Nutrition experts were available to answer questions on nutrition, food safety and budgeting and offer a variety of publications and other incentives designed to encourage families to make healthier decisions.
Guests to the cotton alley could see a wide assortment of food and textile product examples and learn about cotton production from seed through various stages of production.
“People don’t often think of cotton as a food product,” said AgCenter agent Dennis Burns, adding that products containing cottonseed oil are often labeled as vegetable oil.
Cottonseed meal, hulls and pellets were also displayed to show how cotton products provide protein and fiber as supplemental livestock feed.
Volunteers with the Hill Country Beekeepers Association set up the beekeeping exhibit and were on hand to talk with visitors about how to keep their beehives healthy and productive. Demonstrations on the different kinds of hives as well as a number of tools and safety equipment were ongoing throughout the event.

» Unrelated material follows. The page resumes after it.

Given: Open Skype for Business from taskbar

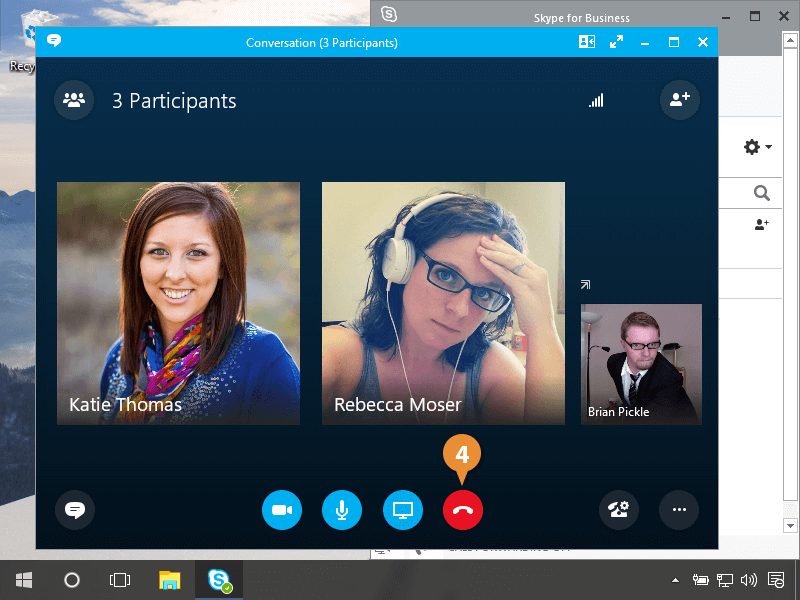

Digging for sweet potatoes was one of the big attractions in the horticulture alley, where a large box filled with topsoil and potatoes kept both children and adults busy.
“The digging box is designed to teach how potatoes and other root vegetables are grown,” said Jennifer Ates, a volunteer with the D’Arbonne Hills Master Gardeners.
The Master Gardener group sponsored the exhibit that showcased a variety of vegetables for the home garden, fruit trees, succulents and landscape ornamentals.